31 Mayıs 2011 Salı

71.Mektup



Önce sesin gelir aklıma

Çaresiz kaldıkça hep seni düşünürüm

Güzel olan, dolgun başaklardaki sarışın sevinçli

Sonra cumartesi günleri gelir

Sonra gökyüzü gelir hemen kurtulurum

Bir yağmur yağsa da, beraber ıslansak.



Kırk kere söyledim bir daha söylerim

Savaşta ve barışta, karada ve denizde,

Düşkünlükte ve esenlikte

Zamanımız apayrı bize göre

Yanyana olduk mu elele

Aç kalsak ağlamayız biliyorum.



İçim güvercinleri okşamış gibi rahat

Sen yanımdayken ister istemez

Geniş meydanlarda akşam üstleri

Üstüste üç kere deniz, üç kere çınarlar.



Sen yanımdayken ister istemez

Uzak ırmakları hatırlıyorum.

(Turgut Uyar / Senfoni) 

Can Yoldaşım,

1. O kitabı aradım, gece seni düşünürken düştü aklıma. Çok basit, karton kapağı olan, sarı sayfaları sanki bahar yağmurlarının yeşertip boy attırdığı yeşil otların kokusunu taşıyan bir kitaptı, hüzünlü resimleri vardı. Ne olur bulayım onu, galiba yaşam karşısındaki ilkeli ve ödünsüz duruşunun izleri gizli onda.

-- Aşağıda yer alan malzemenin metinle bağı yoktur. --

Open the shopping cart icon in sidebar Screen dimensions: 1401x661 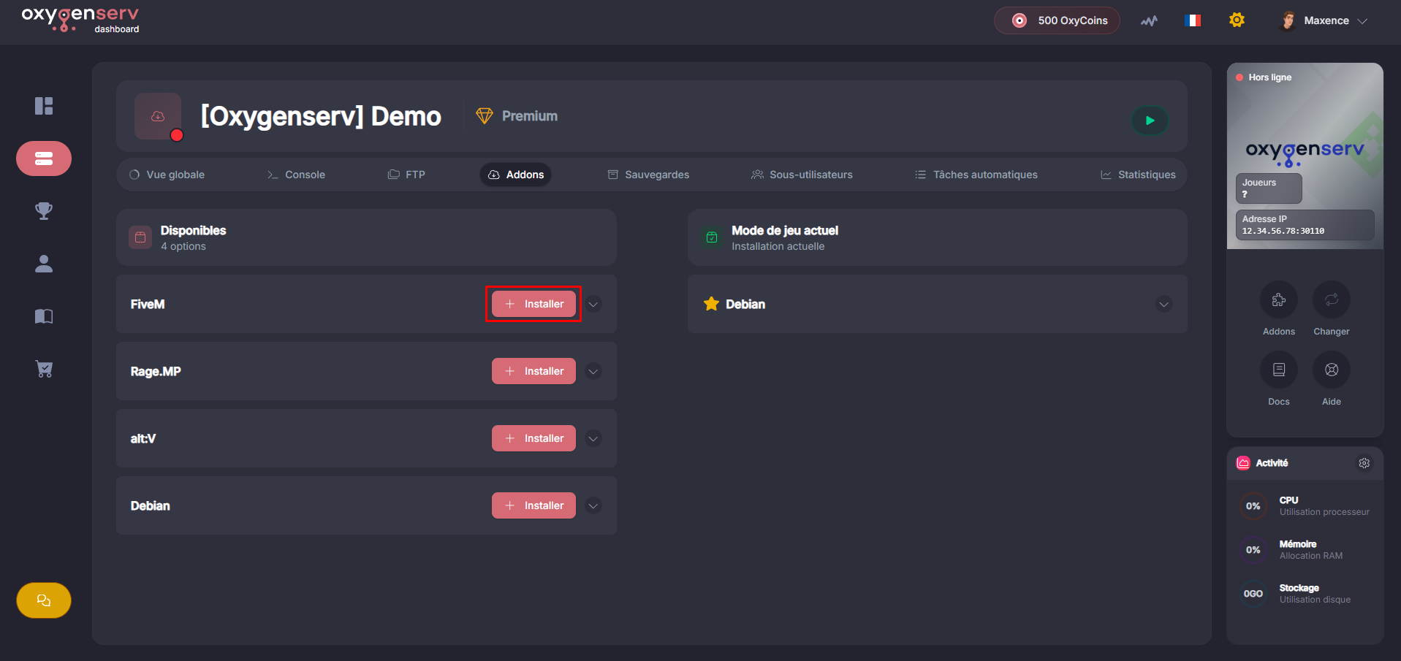(x=44, y=369)
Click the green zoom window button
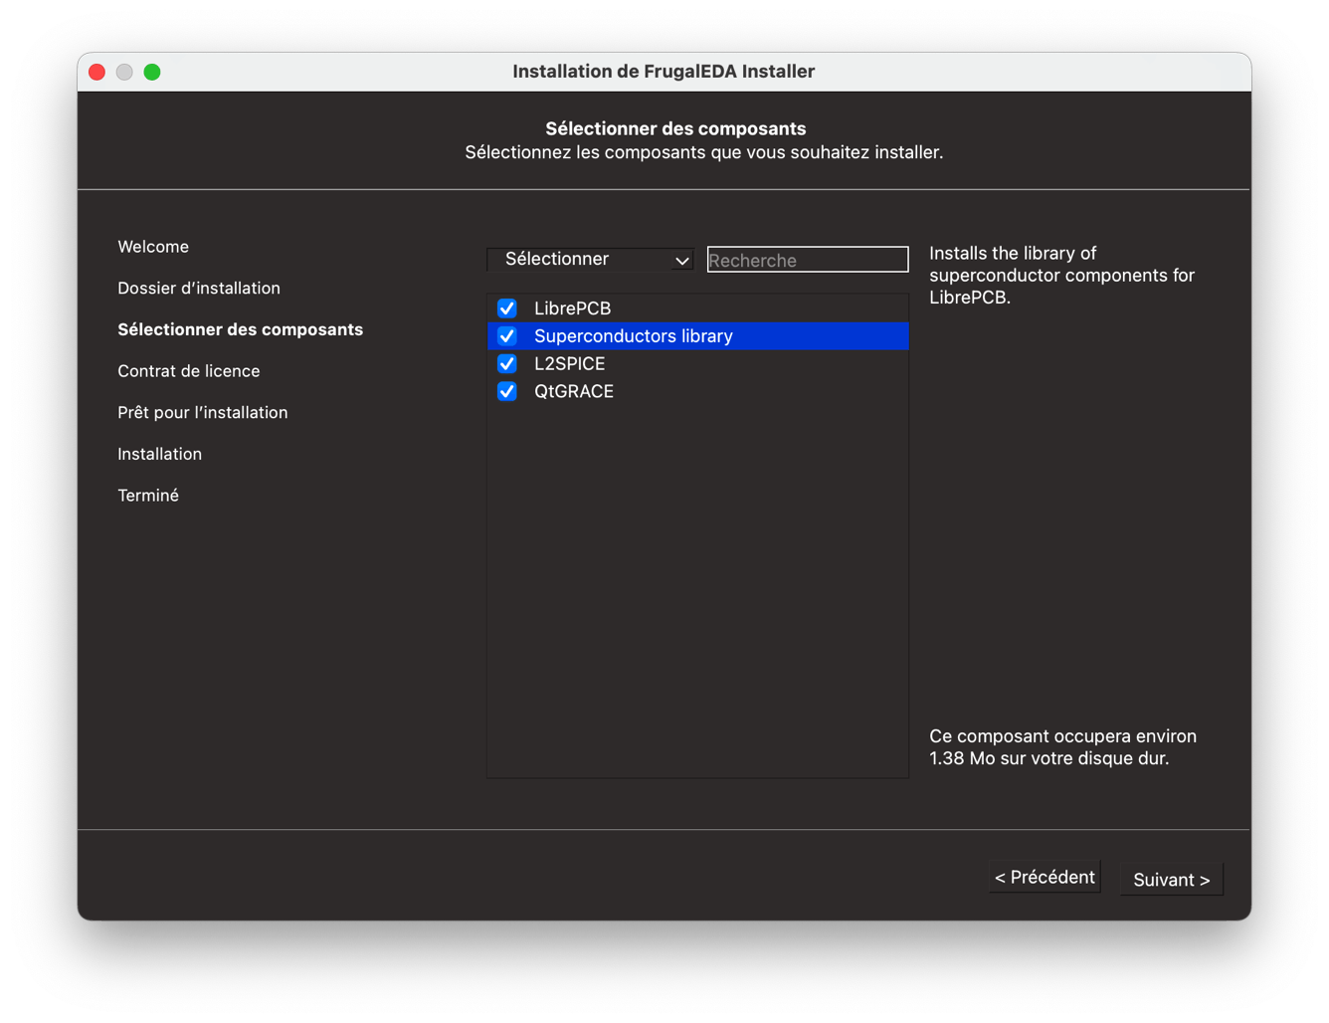Screen dimensions: 1329x1023 152,72
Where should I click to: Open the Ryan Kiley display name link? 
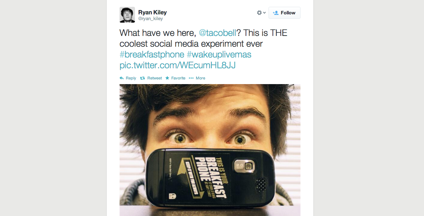(x=152, y=12)
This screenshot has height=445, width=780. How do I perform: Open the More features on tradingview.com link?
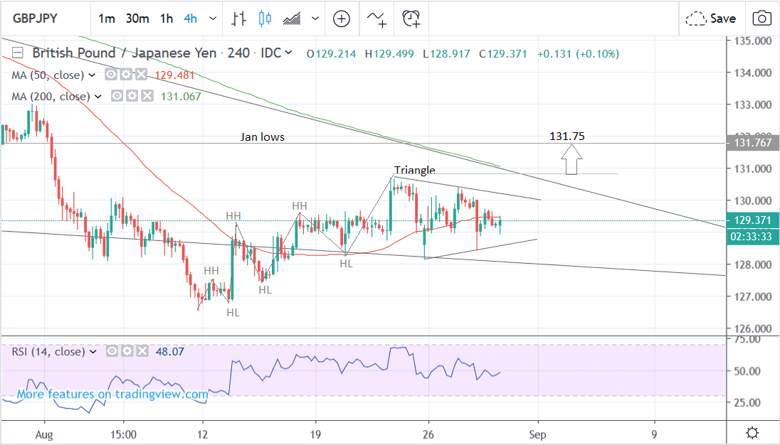click(112, 394)
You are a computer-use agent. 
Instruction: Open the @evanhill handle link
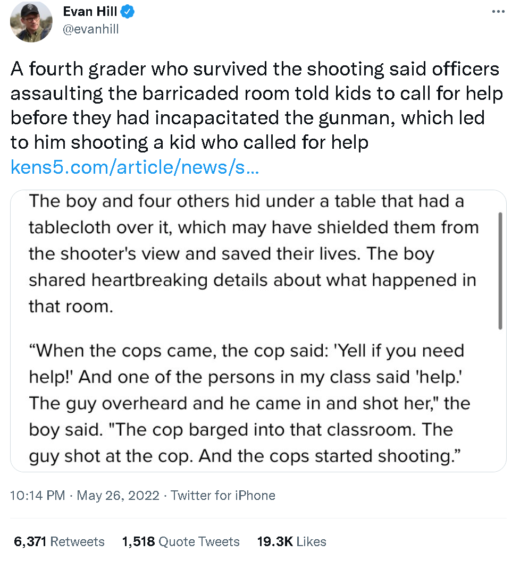[90, 29]
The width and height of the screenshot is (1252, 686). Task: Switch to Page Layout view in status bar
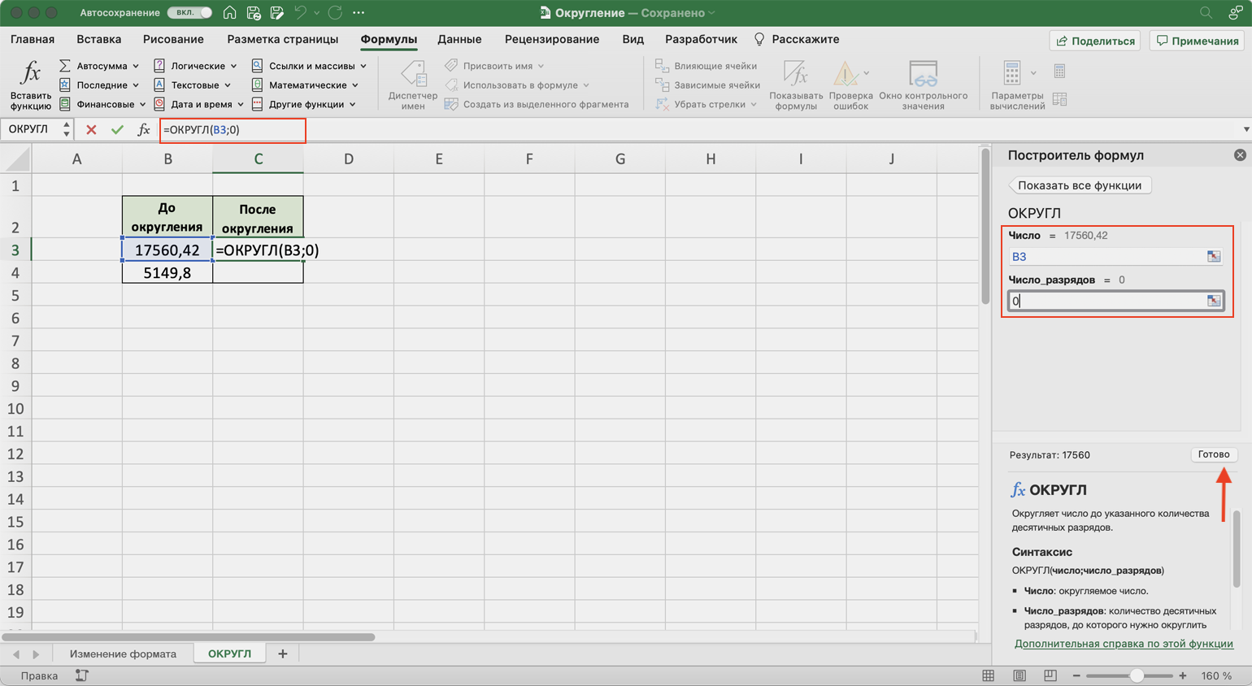[x=1019, y=675]
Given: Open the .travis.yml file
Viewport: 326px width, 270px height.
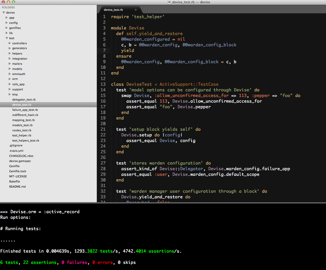Looking at the screenshot, I should pyautogui.click(x=16, y=151).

2. Annemin sesi hiç bu denli iç burkucu gelmemişti bana. Bir düş, bir şaka sanmıştı gidişini. O inanmazlık duygusuyla seni sayıklamış, hep aynı sözleri dolamıştı diline: "De gidi Mustafam, de gidi oğlum!".. Uyuyup uyanıyor sesi o tatlı, o büyülü, o isyankar, o acılı tonuyla yüreklerimizi dağlıyordu. Kendi iç yangınımızı, ateşi ve alevleri yaşantımızın bir kıyısında bırakıp ona üzülüp onun umarsızlığına yanar olmuştuk.Akşamları balkona çıkıp dönüş yolunu gözlüyordu. Kendini hasta edip, yatağa düşünceye kadar sürdü bekleyişi. "Yalnızız, senden başka kimsemiz yok, bizi anasız bırakma" dedik, göğsünde ağladık. Acısını derinlere gömüp tuttu ellerimizden. Ortağı olduğun, seninle  bağdaştırdığımız bir yaşam harmanında savrulurlen, ışığımız oluyor anam, gözyaşı hiç kurumuyor, kol kanat gerip dermanı oluyor yokluğunun..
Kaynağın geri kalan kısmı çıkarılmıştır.